§ DESCRIPTION OF THE TASK:
Give every line of the material back exactly, images removed.
[[ RECORDS SUPPLIED open ]]
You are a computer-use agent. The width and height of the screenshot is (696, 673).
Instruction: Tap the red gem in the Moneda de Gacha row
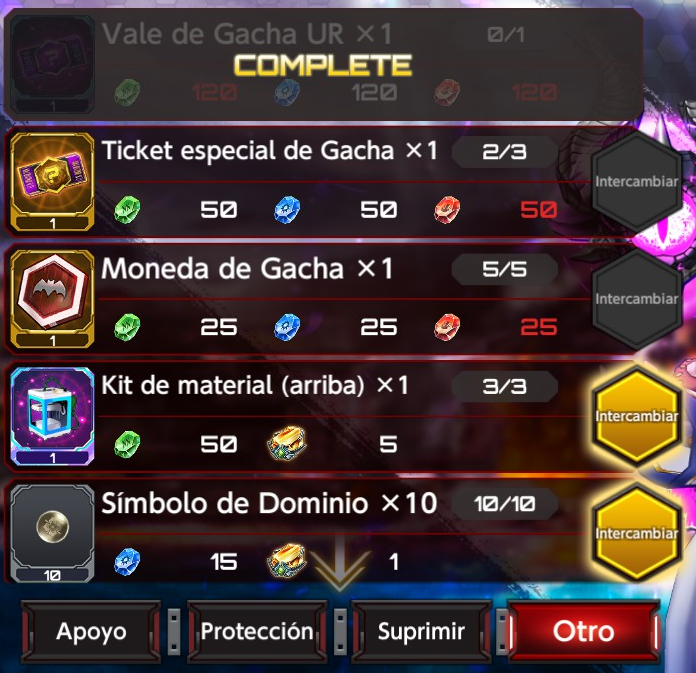click(447, 327)
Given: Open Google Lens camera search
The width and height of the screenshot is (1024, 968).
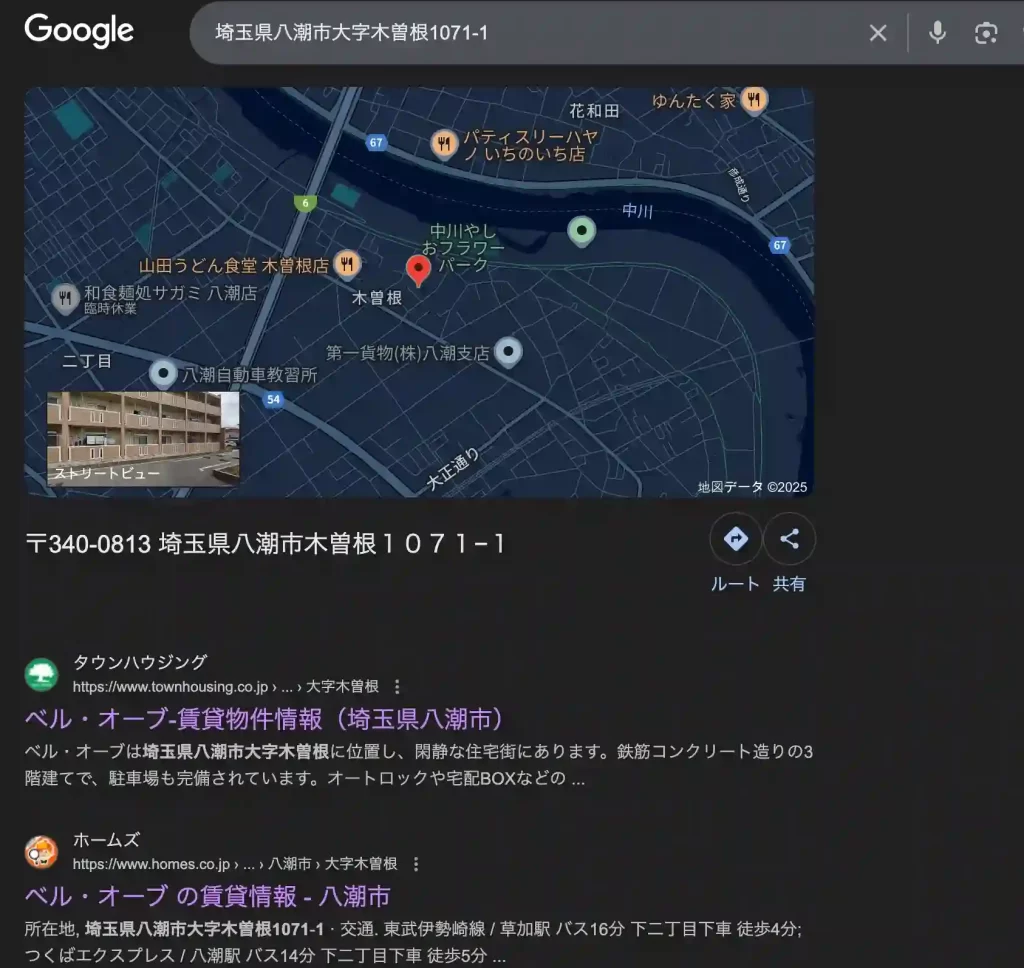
[[ RECORDS SUPPLIED closed ]]
§ ANSWER:
You are a computer-use agent. The width and height of the screenshot is (696, 673).
Instruction: Tap the red gem in the Moneda de Gacha row
click(447, 327)
Given: Open Google Lens camera search
The width and height of the screenshot is (1024, 968).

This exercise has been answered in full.